As for the magnetic charges on the disks, thanks to Dan, we have been making good progress on that. Full tracks are being read (all bits) AND it is even able to store the 'hole' status detected for each byte read from the disk. Once the full track is read, the host computer processes it and corrects for the bit-shifting since we are not relying on the sync character to find the start of the sector.
For the diskette label, I was considering to have an optional field in the disk image file, that would be the scanned label, in JPG or PNG format.

As for HDOS knowing the differences, I'm not sure, but I do know that the H89 ROM has code to emulate the ports that are only present on the H8.

For the Z80, I'm not going to analyze and emulate the exact model (which I'm guessing, probably changed more than once during the 5-6 year run of the H89). But I have worked on some of the undocumented opcodes that are described on-line. As I have time, I will continue adding them.

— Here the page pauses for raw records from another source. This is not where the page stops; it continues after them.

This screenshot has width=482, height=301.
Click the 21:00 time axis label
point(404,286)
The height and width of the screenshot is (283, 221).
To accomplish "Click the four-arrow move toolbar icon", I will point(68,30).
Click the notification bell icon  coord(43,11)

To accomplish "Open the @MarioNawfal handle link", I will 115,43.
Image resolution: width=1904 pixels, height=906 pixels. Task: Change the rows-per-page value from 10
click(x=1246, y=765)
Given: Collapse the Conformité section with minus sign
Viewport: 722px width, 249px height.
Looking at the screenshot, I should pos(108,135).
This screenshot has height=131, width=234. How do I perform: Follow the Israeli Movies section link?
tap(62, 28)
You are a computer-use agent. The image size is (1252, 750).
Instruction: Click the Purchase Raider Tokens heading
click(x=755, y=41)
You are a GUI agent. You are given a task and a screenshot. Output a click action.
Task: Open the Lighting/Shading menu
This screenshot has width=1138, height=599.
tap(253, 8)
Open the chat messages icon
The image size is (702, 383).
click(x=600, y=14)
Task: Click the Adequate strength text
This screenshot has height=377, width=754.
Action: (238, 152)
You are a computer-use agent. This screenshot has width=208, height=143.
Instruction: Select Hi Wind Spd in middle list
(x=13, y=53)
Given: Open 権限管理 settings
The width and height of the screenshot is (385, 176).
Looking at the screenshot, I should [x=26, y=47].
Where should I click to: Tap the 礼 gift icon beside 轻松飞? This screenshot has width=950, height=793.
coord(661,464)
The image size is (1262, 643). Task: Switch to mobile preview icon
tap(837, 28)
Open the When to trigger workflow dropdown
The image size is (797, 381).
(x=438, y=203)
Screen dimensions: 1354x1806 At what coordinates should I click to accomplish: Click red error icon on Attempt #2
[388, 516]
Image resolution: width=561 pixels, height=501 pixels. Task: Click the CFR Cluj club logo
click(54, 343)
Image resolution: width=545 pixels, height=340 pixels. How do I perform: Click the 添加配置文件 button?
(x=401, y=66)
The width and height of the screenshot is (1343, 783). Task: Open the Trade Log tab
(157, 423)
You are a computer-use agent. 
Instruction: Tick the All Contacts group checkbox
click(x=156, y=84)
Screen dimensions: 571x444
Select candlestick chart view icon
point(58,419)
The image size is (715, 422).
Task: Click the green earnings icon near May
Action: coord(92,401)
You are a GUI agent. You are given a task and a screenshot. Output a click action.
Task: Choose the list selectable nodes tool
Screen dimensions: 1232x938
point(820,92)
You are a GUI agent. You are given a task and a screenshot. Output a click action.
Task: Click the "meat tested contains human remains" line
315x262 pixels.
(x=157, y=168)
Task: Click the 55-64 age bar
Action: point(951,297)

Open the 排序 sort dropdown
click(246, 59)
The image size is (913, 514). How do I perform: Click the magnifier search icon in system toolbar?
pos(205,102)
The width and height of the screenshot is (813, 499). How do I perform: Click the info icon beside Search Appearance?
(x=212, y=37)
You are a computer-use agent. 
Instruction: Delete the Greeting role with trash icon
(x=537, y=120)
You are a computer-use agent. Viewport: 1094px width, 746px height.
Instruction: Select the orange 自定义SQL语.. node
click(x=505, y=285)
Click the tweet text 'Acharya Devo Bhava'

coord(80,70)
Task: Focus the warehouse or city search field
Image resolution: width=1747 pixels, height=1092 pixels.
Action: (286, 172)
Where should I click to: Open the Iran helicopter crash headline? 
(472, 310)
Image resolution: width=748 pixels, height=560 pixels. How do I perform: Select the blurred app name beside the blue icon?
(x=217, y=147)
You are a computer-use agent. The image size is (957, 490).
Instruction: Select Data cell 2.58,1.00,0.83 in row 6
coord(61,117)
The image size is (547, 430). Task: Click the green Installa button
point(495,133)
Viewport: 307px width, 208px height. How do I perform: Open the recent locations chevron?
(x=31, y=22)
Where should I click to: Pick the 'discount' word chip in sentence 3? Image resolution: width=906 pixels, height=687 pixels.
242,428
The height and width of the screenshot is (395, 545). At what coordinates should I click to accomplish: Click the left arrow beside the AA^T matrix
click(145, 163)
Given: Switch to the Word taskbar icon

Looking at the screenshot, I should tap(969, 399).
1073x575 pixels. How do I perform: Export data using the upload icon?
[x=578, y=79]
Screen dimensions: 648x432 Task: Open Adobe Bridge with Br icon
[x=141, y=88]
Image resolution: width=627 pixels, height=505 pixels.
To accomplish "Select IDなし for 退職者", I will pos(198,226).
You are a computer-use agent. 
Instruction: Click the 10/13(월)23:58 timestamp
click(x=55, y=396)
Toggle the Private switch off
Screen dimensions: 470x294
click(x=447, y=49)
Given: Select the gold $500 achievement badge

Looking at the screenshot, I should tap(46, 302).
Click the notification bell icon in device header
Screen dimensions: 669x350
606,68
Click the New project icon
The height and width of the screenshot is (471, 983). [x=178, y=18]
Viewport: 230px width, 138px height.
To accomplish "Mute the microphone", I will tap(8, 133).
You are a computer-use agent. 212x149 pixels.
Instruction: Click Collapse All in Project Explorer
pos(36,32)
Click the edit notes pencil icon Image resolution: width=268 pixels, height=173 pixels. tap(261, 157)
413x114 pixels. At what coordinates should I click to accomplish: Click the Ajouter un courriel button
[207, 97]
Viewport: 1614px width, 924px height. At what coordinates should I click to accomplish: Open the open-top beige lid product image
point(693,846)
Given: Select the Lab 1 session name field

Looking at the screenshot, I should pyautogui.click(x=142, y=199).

As for having the images in a user friendly format, the simple fix for the 'spaces' issue is for the emulator documentation/help-file to recommend 'working' HDOS disks instead of the 'original distribution disks'. These disks would have the baud rate already set, so no spaces need to be pressed. This also allows it to have all the other TT: options set for the H89 (BKS, NOMLO, NOMLI), so that it is even easier for the first-time user. People, who want to use the original distribution disks, would still have that option, and it would still behave (as close as possible) to a real H89).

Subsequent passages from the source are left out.